【静岡】大井川鐡道 | SL急行(2回/全4回) | 2004年ほかアーカイブ
自動車で訪れた場合、駐車場の関係で始発の次の駅「新金谷」駅から乗ることが多い。
駅にはレトロな客車も見られ、否応なく旅気分が高まっていく。

駐車場も用意されており、車で訪れた際のベースとなる、新金谷駅。

改札まで時間があったので駅の外で待っていると、ホームにはなぜかすでにSLの姿が。駅員に聞くと、この駅から始発の金谷駅まで回送するらしい。
それを知ってるマニアの人達は入場券で入場し、写真を撮りまくる。ただ、この日のお目当てはSLではなく、新茶サービスのために列車へ乗り込む茶娘たちのようだ。

大井川鐵道は各地の私鉄で退役となった車輌を用いて運行している。
写真は元近鉄16000系と西武312系。塗装もモロにそのままで不思議な光景だった。

金谷駅へ回送後、再び新金谷駅に戻ってきたC11。
金谷駅から乗り込む客はそれほど多くなく、大半の客はこの新金谷駅から乗り込んだ。

この日は金曜日ということで7〜8割の乗車率。しかし、その平均年齢は異様なほど高く、32歳の自分でも若年ベスト10に入れそうだ。

先ほど紹介したとおり、この日は茶娘による新茶サービスがあった。駅でだまされたNHKの他、民放の取材も行われていた。
自分もお茶のサービスを受けたが、もらう瞬間に大きく揺れ、足元にお茶をぶちまけられた。
幸い、お茶があまり熱くなかったので火傷もせずにすんだが、ぶちまけた瞬間の「う゛ぉっ!」という茶娘の絶叫がいつまでも耳から離れなかった。

当然ながら、客車からSLはほとんど見えない。カーブにさしかかると、車内でくつろいでいても急いで写真撮影。

鉄道と鉄橋、鉄道好きの魂を揺さぶる組み合わせ。自分は鉄道好きじゃないけどね。

踏切などで観光客や地元の人が結構手を振ってくれるのだが、その中でも一番のエクスタシーが味わえるのがここ、道の駅「川根温泉」通過時。

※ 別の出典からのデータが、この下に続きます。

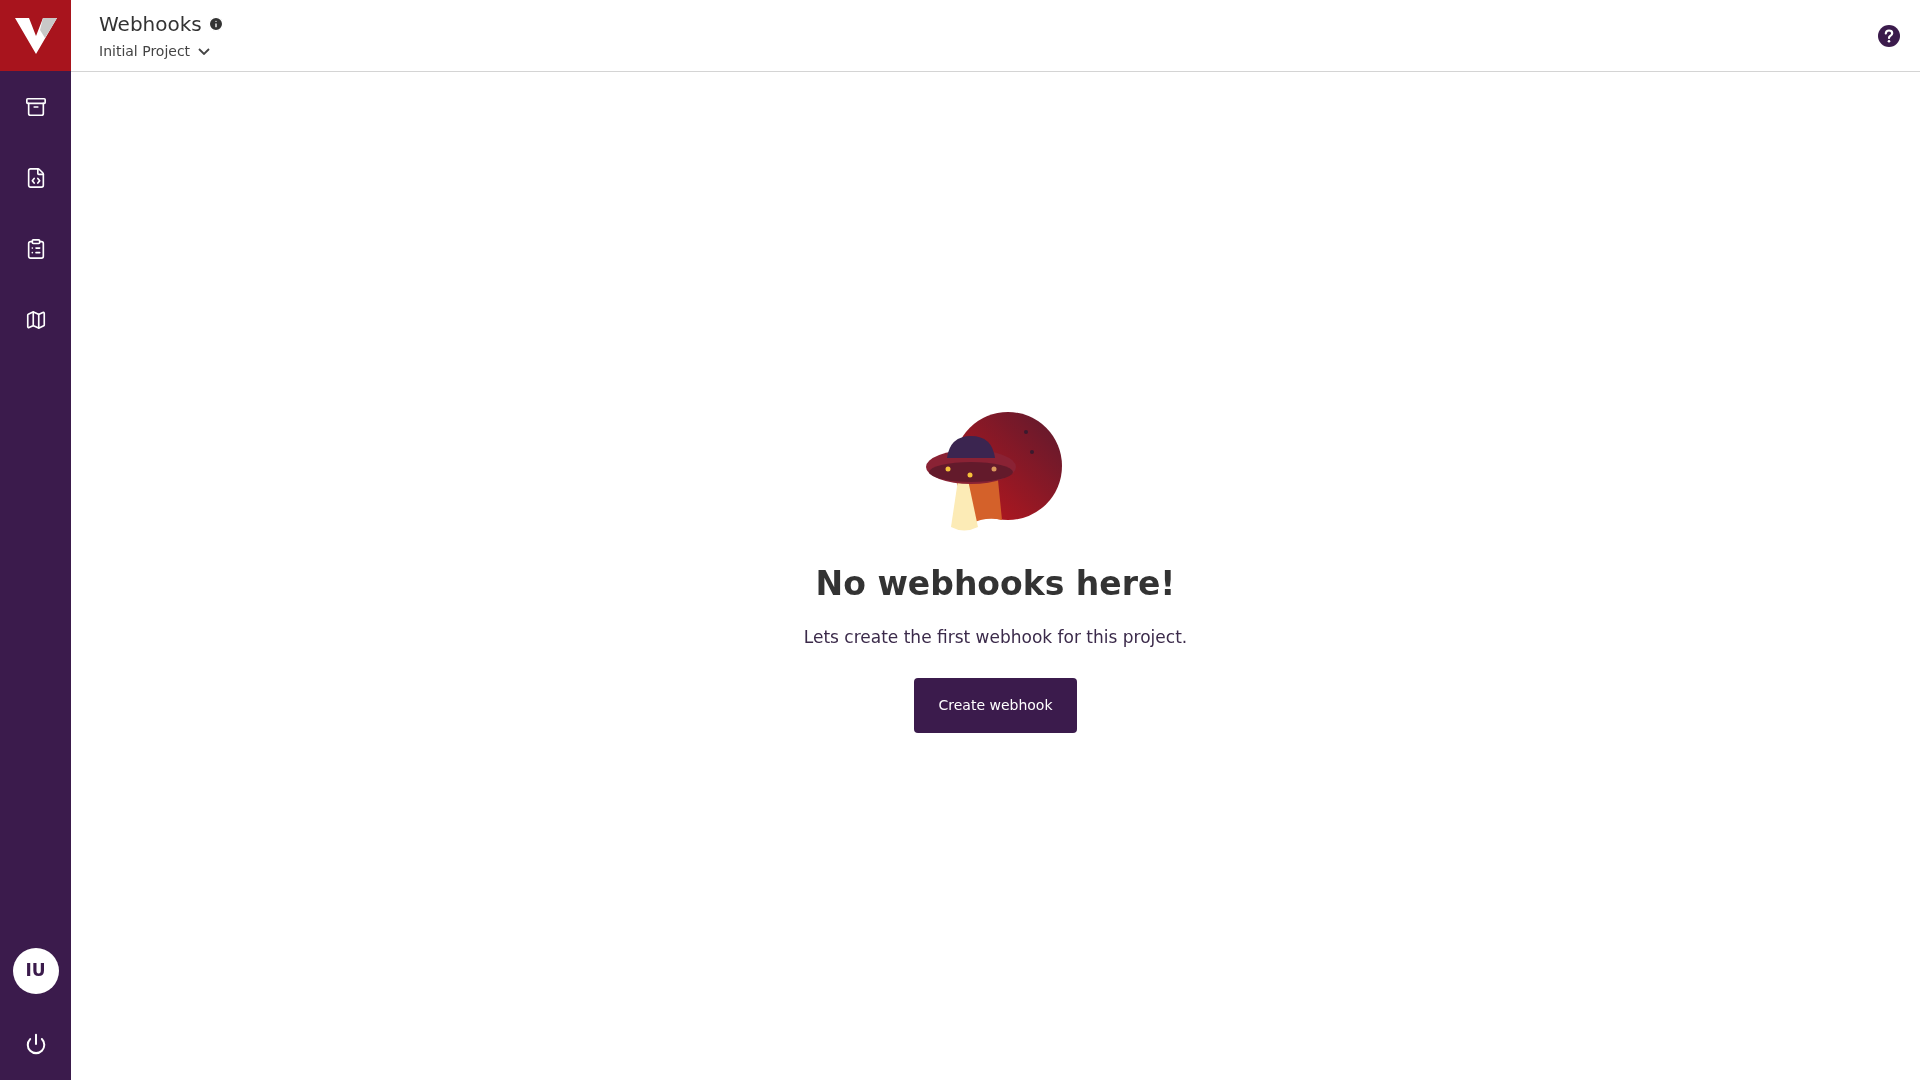  Describe the element at coordinates (36, 1044) in the screenshot. I see `power-icon` at that location.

男性露天風呂から、たくさんの入浴客が大きく手を振る。見えてないけど、きっと下の手も大きく揺れてると思う。
ちなみに女性露天風呂は見えない、念のため。

一番前の客車から、機関車後部を撮影。
シュッシュッシュッという機関車の音も重低音かつ間近で聞こえる。
SL好きなら、音だけでご飯二杯いける。

茶畑を見ながら、駅で買った弁当を食べる。
「大井川ふるさと弁当」は予約販売だったはずだが、普通に売っていた。この内容で900円は少々お高いと思ったが、食べながら旅の雰囲気をしっかり感じてしまい、満足感と敗北感を味わった。

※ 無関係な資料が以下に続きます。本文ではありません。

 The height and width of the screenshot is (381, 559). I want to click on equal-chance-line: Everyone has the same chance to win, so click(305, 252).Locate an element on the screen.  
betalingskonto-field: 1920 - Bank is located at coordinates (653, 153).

とはいえ、相変わらずカーブに差しかかるたび、弁当を食べていようが何だろうが、反射的にカメラを構えるのであった。

新金谷の次の停車駅である家山到着。
撮影しようと扉付近で待っていると、車掌さんが扉を開けてくれた。
しかし、列車はまだ走行中でホームにもかかっていない。
「ちゃんと停まってから降りてね」と車掌さんが微笑む。
新金谷駅から千頭駅まで1時間少々、途中やや飽きて退屈を感じるかもしれない。また、折り返しの電車の事を考えると時間的な負担も少なくない。
機関車の雰囲気だけを味わうなら、この家山で折り返すのもありだと思う。アプト区間に乗るなら、新金谷から車で井川線の奥泉駅まで移動したほうが、行程の自由度は高いし。

SL車内限定販売のお茶。
途中、車掌さんが冊子やグッズを積極的に売りにくるので、少々辟易していたが、「SLの保持にはお金がかかるんです」といった放送が入ると、妙に説得力があり、鉄壁の財布の紐も少しは緩むというものだ。

2003年8月の土砂崩れ地点。翌年まで一部不通となっていた。